Она вскрикнула и едва не уронила фонарь на пол.
— Что же это, наступает вечер, а двери у вас открыты? — спросил он, беря в руки фонарь, освещая ее лицо, которое, кажется, целиком занимали темные глаза. Только сейчас разглядел вскинутые высоко пушистые брови. Была она в том же длинном платье, только сверху стеганка, а на ногах боты.
— Куда это вы собрались? — спросил он негромко. — Не в Никульское, чтобы сообщить, что в доме скрывается бандит и убийца?
Она вдруг подалась вперед, вцепилась в него, прижалась к груди, вздрагивая всем телом. Мягкие волосы ласкали ему подбородок — от них исходил так волнующий его аромат лесных цветов.
— Ну-ну, — оторопело сказал он. — Это лишнее, гражданка Мышкова.
— Мне страшно, — проговорила Лиза. — Вчера он пришел. Он велит мне идти с ним к моему мужу. Но я никуда не хочу. Мне страшно от всего этого, я хочу одного — уехать к родителям...
— Это Симка играет? — спросил он, не решаясь отступить, не решаясь оттолкнуть ее от себя, веря в искренность сбивчивых слов.
— Он это... На баяне, в светелке. Пьян. И жуток он мне.
«Чем лучше ее муж?» — подумал, спросил все так же тихо:
— Один он?
Она кивнула и снова глянула на него каким-то умоляющим взглядом:
— Чай пил — руки трясутся. Не в себе он. Жутко мне в этом доме... И смотрит на меня так, что ноги немеют.
— Сидите здесь, — приказал он, вернув ей фонарь. — И не шуметь.
— Хорошо, — послышалось в ответ, в спину.
Он прошел в комнату больного.
Возле кровати, в сиянии света лампады, сидела «сахарная» старуха. На кровати, на коленях, согнувшись, корчился старый Мышков. Мучительные страдания излучали эти запавшие глаза, эти скулы, как грани обитых камней, эти палки рук, клочки свалявшихся седых волос на щеках, на подбородке. Казалось, что и старик, и старуха молча слушают лепетанье дождя на стекле, прерывистые звуки музыки.
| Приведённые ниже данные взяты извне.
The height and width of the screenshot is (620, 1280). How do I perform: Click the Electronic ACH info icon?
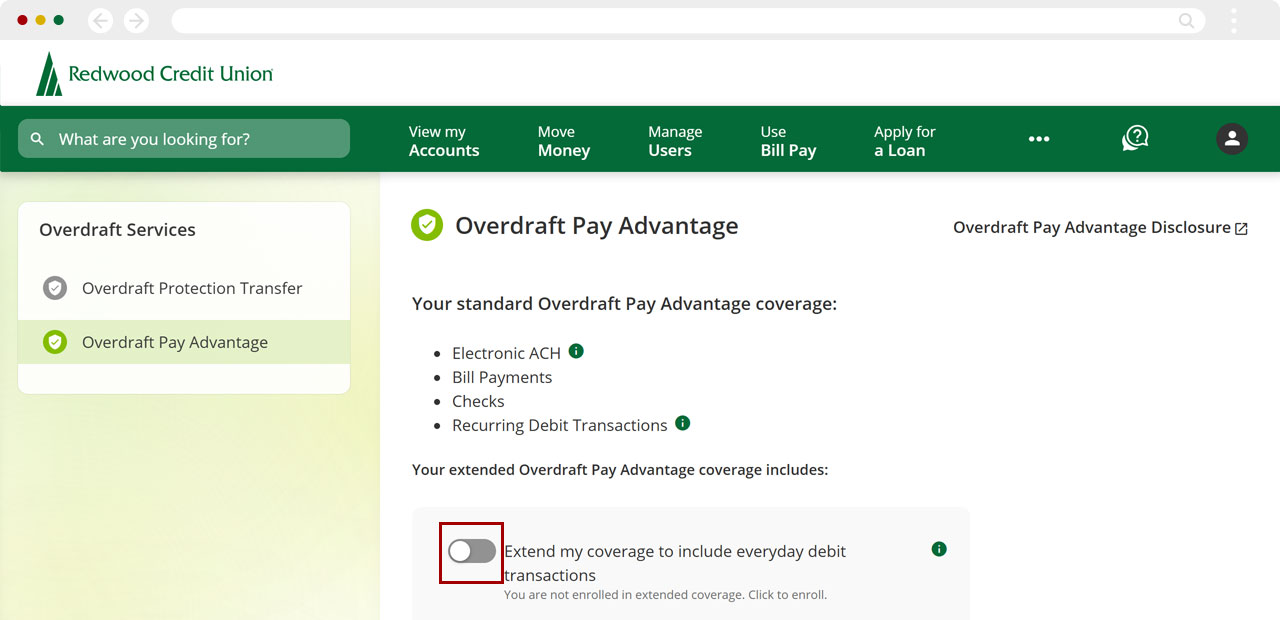(x=576, y=351)
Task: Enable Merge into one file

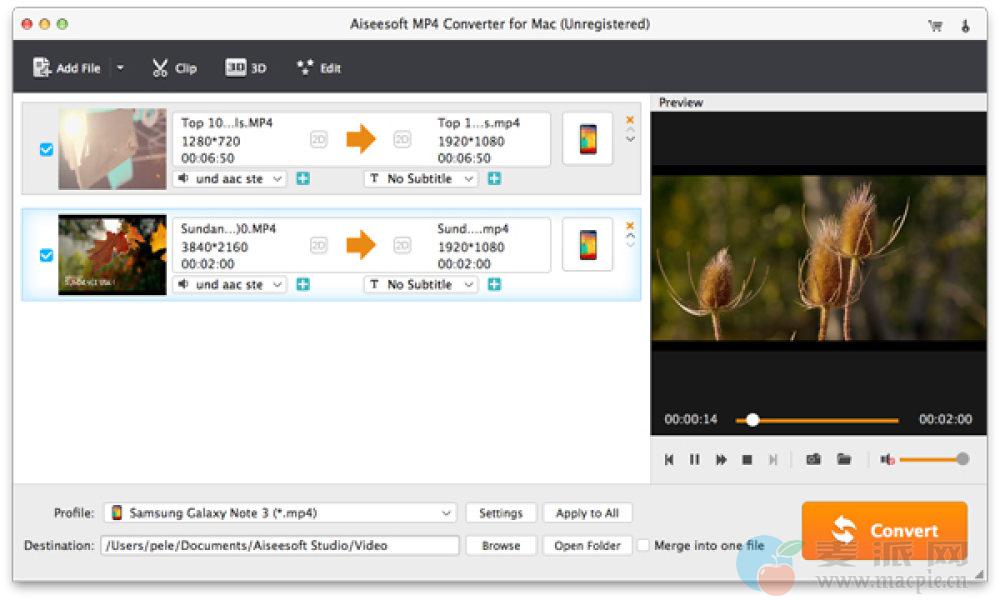Action: (x=644, y=545)
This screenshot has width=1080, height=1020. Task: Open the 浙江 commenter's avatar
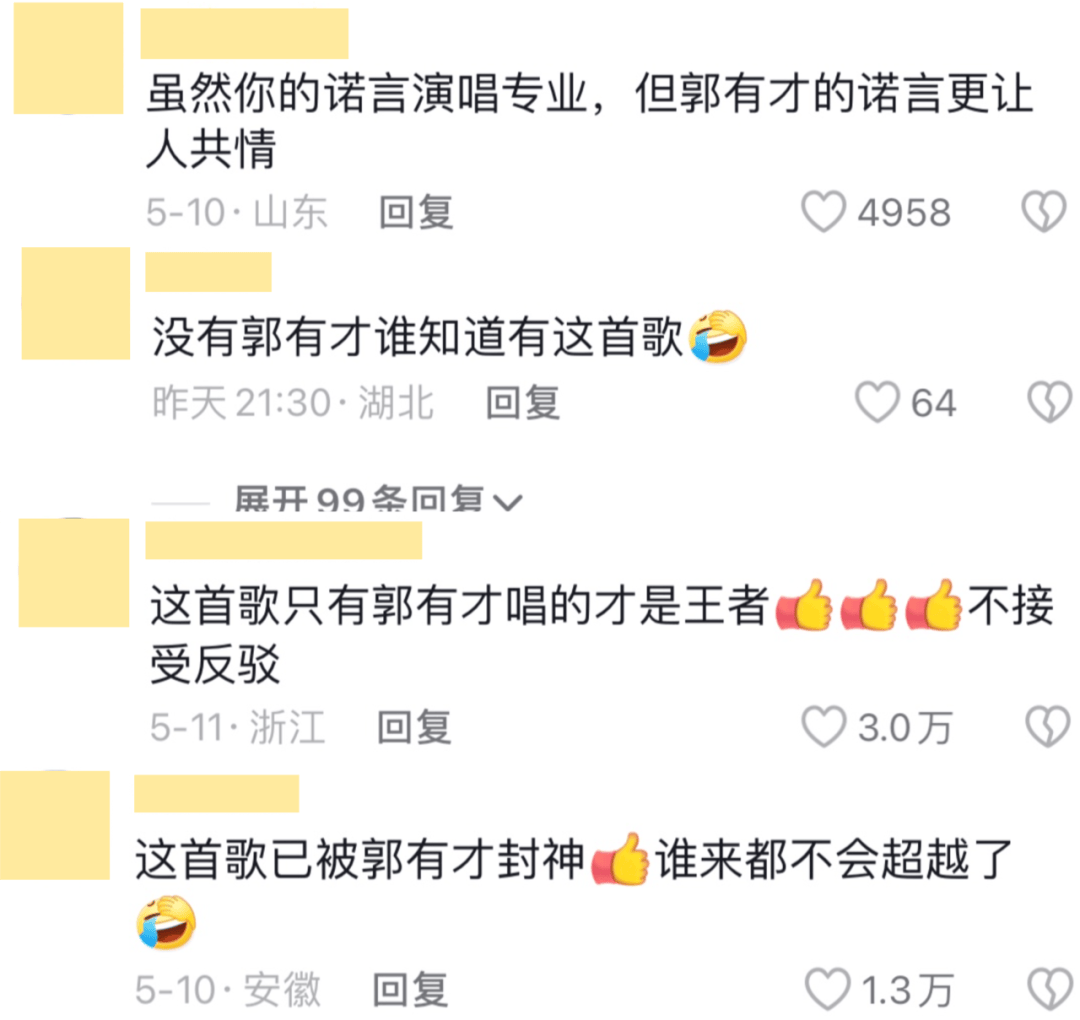[74, 572]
Но вот старик дрогнул, спросил слабым голосом:
— Это ты, Юра?.. Со смертью пришел?
— Не Юра это, — отозвалась как-то равнодушно и сонно старуха. — Другой человек...
— А у тебя были усики, Юра, — глядя на Костю, проговорил Мышков и задрожал, потянул к нему широкую и желтую, как кусок воска, руку.
— Не узнает уже никого и ничего не понимает, — шепнула старуха Косте. — И когда кончится пытка эта. Чтобы умереть, так нужно страдать, о господи!
Он открыл дверь в коридорчик и оглянулся. Увидел расширенные безумно глаза Мышкова и прищуренные настороженно глаза старухи. Она даже склонила голову, и рот был открыт — вот что-то скажет или даже крикнет.